Che negli anni si è allargata anche al settore della gioielleria. «Papà era nato a Budrio il 29 ottobre 1931, di famiglia modesta; mio nonno era falegname, mia nonna lavorava nei campi», spiega Alessandro. Che ripercorre la strada del padre verso le Due Torri. «Aveva una grandissima passione per gli ingranaggi, così nel 1945, a quattordici anni, si trasferì a Bologna per lavorare da un orologiaio di via delle Moline». Nel mentre, frequenta un corso di orologeria alle scuole Fioravanti e dieci anni dopo, nel 1956, arriva la svolta. Gianlugi Sforza si sposta in via D’Azeglio, prende in affitto un locale di appena otto metri quadri e qui stabilisce il suo laboratorio. Aveva 25 anni. «E all’inizio, per sostenere le spese dell’affitto – continua il figlio –, decise di vendere persino la sua Vespa».

Era piccolo il primo negozio di Sforza. Ma era frutto dalla sua passione e dell’aiuto dei suoi genitori: «Il papà gli costruì il primo tavolo da lavoro; mentre la sorella sarta creò un camice verde, sul modello degli orologiai svizzeri». Questi ultimi, un punto di riferimento per lui. Che da giovane si recò più volte in Svizzera per imparare i segreti del mastiere. Tanto che quel camice cucito a mano non se lo sarebbe più levato. «Abbiamo provato più volte a convincerlo a cambiarlo, ma niente, non c’è stato verso», sorride il figlio.

Negli anni ’60, Sforza incontra l’amore e sposa la moglie Annalena: «Una donna straordinaria, che lo ha sostenuto in ogni sfida e nella vita quotidiana con umiltà e affetto». Ma l’impegno dell’orologiaio non fu dedicato soltanto alla sua attività. «Sin dai primi anni ’60 si spese anche per tutti gli altri commercianti di via D’Azeglio, si fece portavoce delle loro istanze, dei loro problemi», racconta Giancarlo Tonelli, direttore dell’Associazione dei commercianti. Quello di Sforza era un vero senso di comunità e di impegno di civico, dal carattere innovatore. Prima di Virginio Merola, fu amico dei sindaci Zangheri, Imbeni e Guazzaloca.

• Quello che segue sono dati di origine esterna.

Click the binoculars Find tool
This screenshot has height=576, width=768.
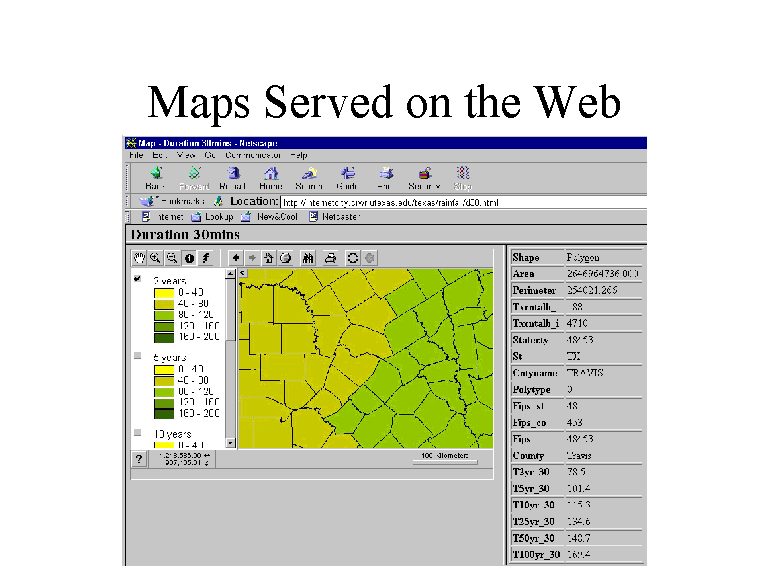(x=308, y=257)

«Nel 1968, quando il Comune decise di rendere pedonale via D’Azeglio – continua Tonelli –, c’erano i favorevoli e i contrari». Lui, Sforza, «si propose come mediatore e convinse molti commercianti avversi al progetto a sostenere la pedonalizzazione della via». Nel frattempo, erano già nati i suoi tre figli. E com’era solito raccontare, papà Sforza aveva iniziato a lavorare sempre di più. «Ci diceva che a ogni nuova nascita, aumentava di un’ora il lavoro quotidiano», ricorda il figlio Alessandro. Il negozio di Sforza è un punto di riferimento.

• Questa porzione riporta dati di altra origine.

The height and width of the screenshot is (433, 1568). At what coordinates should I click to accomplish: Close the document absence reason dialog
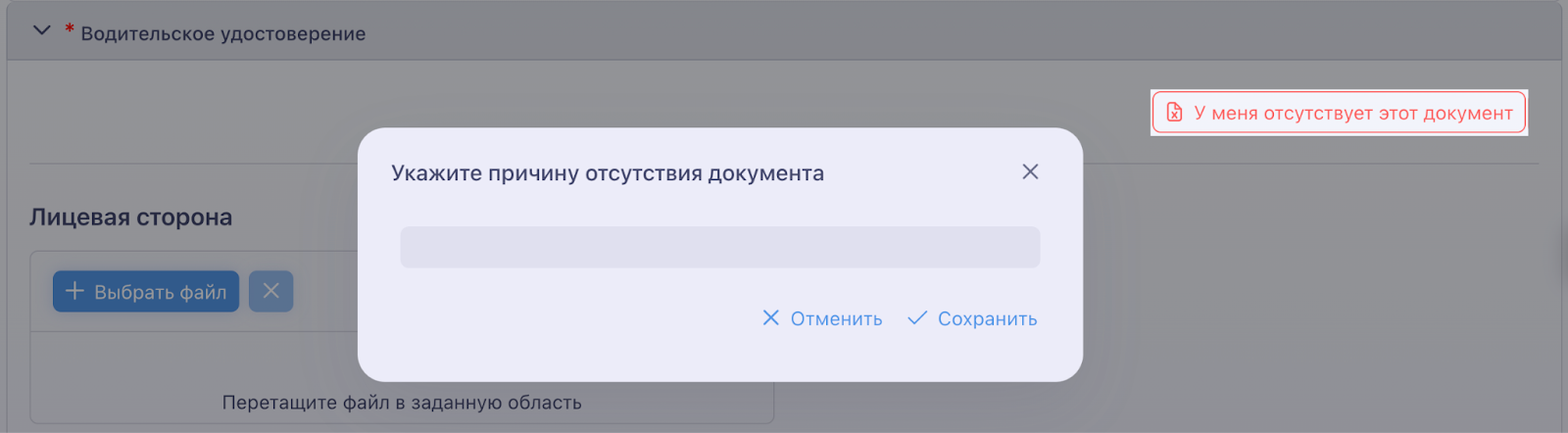coord(1030,171)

«Perché Gianluigi accoglieva tutti, era umile, sempre disponibile», dice Marco Cremonini, titolare di Cremonini Elite e presidente di Federmoda. «Conobbe e fu amico di tutti gli artisti, da Lucio Dalla a Carmelo Bene. Quando qualcuno arrivava da queste parti, sapeva che in Gianluigi avrebbe trovato una guida».

Se via D’Azeglio è il ’salotto’ dei bolognesi, Sforza ne fu il cerimoniere.